▶ [DESCRIPTION OF THE TASK] Can you collect every line of the data below that contains the word "width"?
--- begin PROVIDED MATERIAL ---
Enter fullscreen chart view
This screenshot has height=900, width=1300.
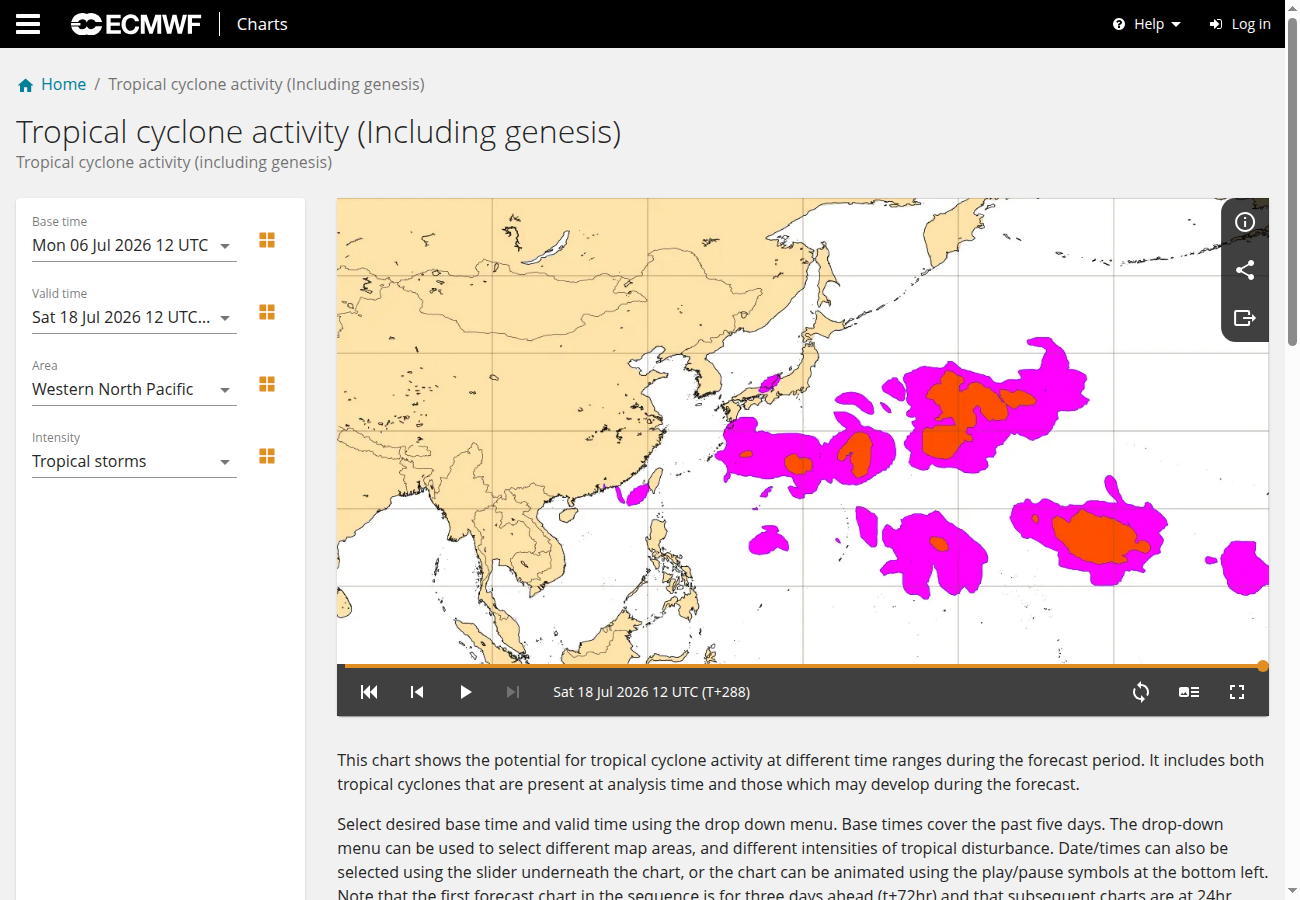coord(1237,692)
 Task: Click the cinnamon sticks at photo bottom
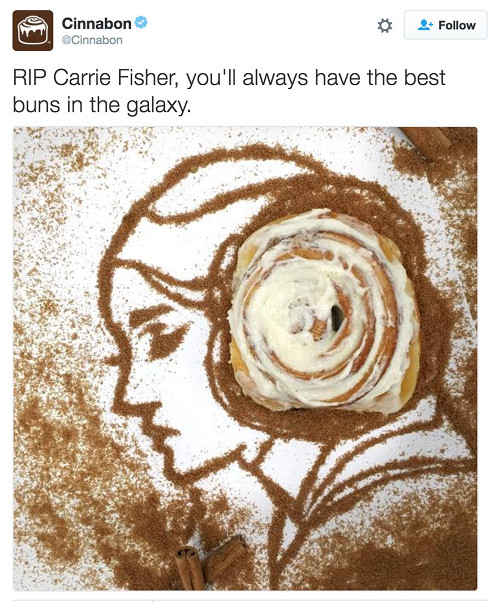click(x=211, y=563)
--- end PROVIDED MATERIAL ---
--- begin PROVIDED MATERIAL ---
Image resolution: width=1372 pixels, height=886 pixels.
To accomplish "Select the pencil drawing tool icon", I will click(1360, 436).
--- end PROVIDED MATERIAL ---
▶ [THE ANSWER]
This screenshot has height=900, width=1300.
Image resolution: width=1372 pixels, height=886 pixels.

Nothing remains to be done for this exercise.